Windows Defender is taking full control of 7 out of 7 monitoring timers leaving nothing left over for any other monitoring programs. This is why HWiNFO reports a reduced Effective Clock speed. Windows Defender is constantly reprogramming and trying to wrestle control of one of the monitoring timers that HWiNFO is trying to use to report Effective Clock.

What steps you did to reproduce this behavior?
I used RW Everything to monitor the status of each of the 7 timers. When Windows Defender Real-time Protection is disabled, none of the 7 timers are used. As soon as Real-time protection is enabled, Windows Defender takes control of all 7 timers. If RW Everything tries to use one of these timers, suddenly all of the timers are reset and Windows Defender decides that it no longer needs to use any of them anymore. Usually every 10 minutes, Windows Defender will try to take over the timers again. If this is allowed to happen, Cinebench performance will drop. Stop Windows Defender from using these timers and performance increases. This pattern is all very repeatable.

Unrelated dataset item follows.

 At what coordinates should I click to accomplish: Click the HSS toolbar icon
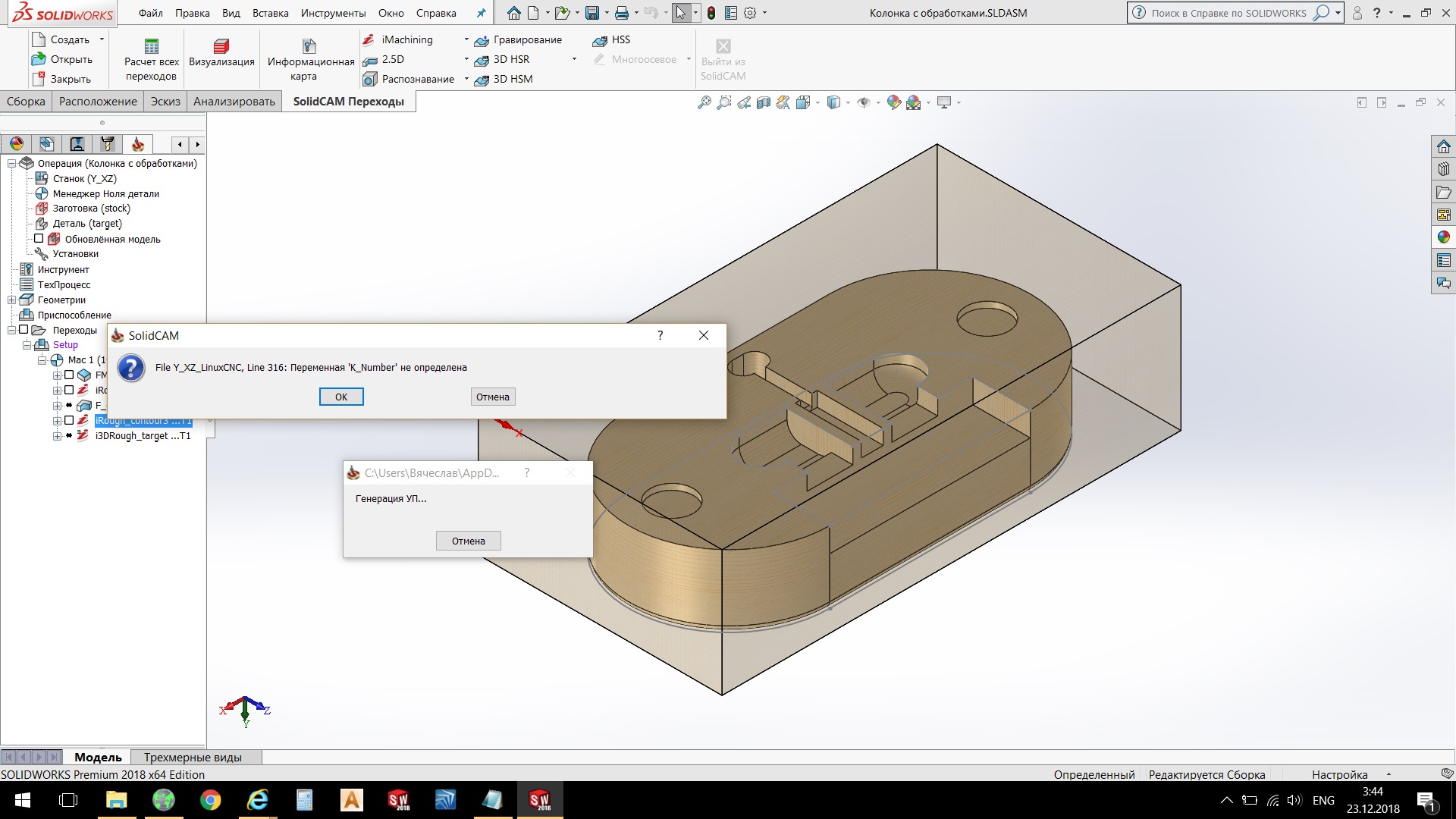tap(600, 40)
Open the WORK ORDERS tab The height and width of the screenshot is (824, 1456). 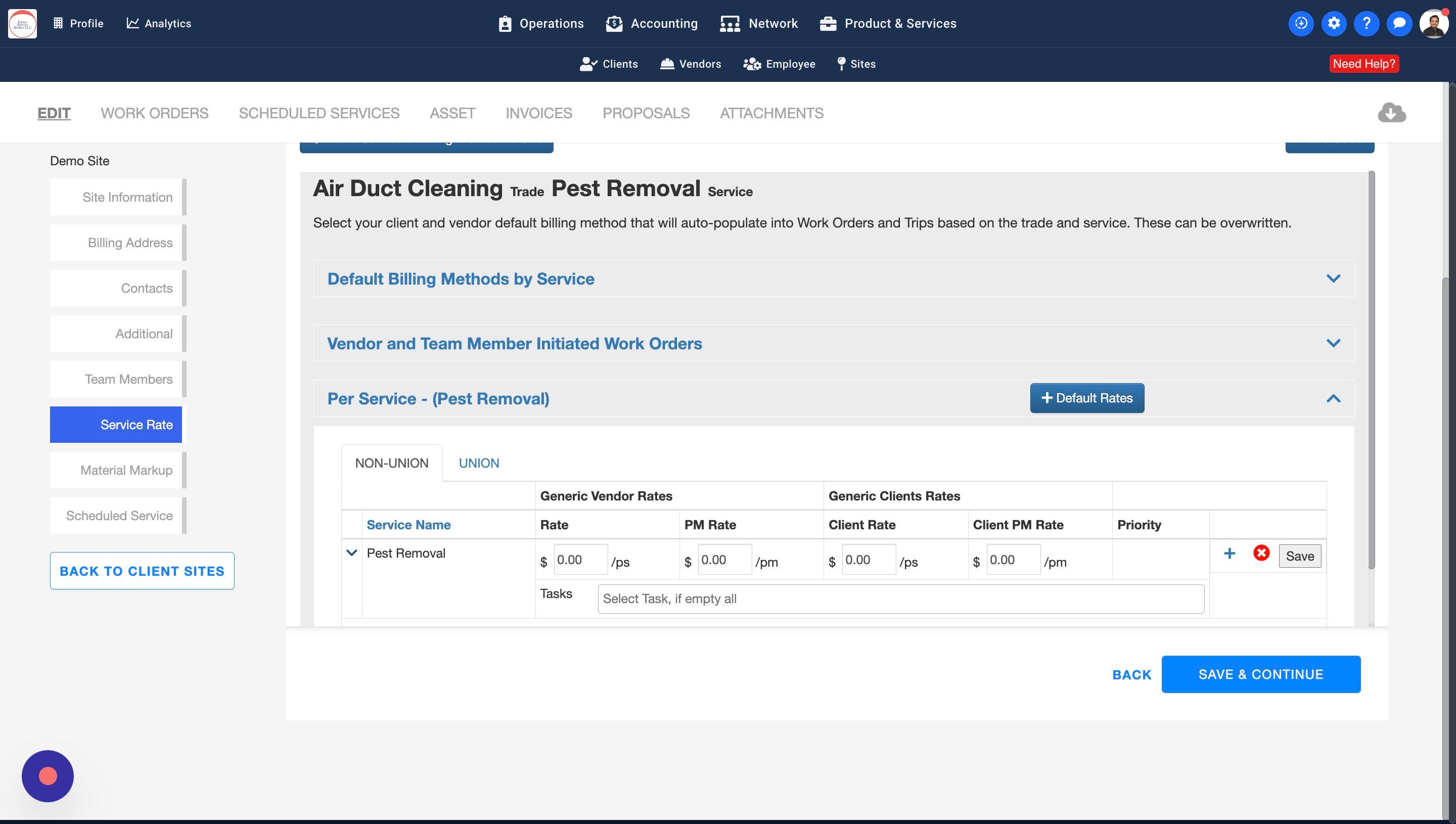point(155,113)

If ThrottleStop decides that it wants to use one of these timers then Windows Defender decides that it really does not need to use any of them after all. ThrottleStop 9.3 used to use one of these timers so that is why this version was always able to fix this problem. After TS 9.3, I stopped using one of these timers. This gave Windows Defender the opportunity to become a bully. It decided that it needs all 7 timers when no user software should be that greedy with shared system resources.
 
Thanks again for your detailed answer.
I'm still thinking on one thing.
How the Intel 12th gen is not affected? Can you check the timers on those platform? Are they used by the Defender?
 
Last edited:
The monitoring timers are common to all Intel CPUs for the last 15+ years. I do not have access to any 12th Gen hardware so I cannot do any testing.

Hopefully when this new TS version is released, users can do some testing and share their results. I am not sure what percentage of Intel CPUs have this problem. On my 10850K, there are some timer issues after resuming from sleep. More testing needs to be done.
 
I have only heard of this issue on 8th Gen and newer so far. I will check my 4th Gen laptop someday to see how Defender is using the timers.
 
Yup, have an older laptop with a i7 4790K and there´s no issue at all.
 
Amazing you were able to diagnose this @unclewebb! I really wish there was a fix for defender so Realtime protection could remain on without breaking clockspeed, I wonder how many HxC OC'ers would have benefitted from this over the past 5 years haha :P
 
Real-time protection still works. The gpedit mod only disables real-time notifications. This issue has been around for a long time.

I wrote a separate utility to show this specific problem. It and TS 9.5 should be available some day soon.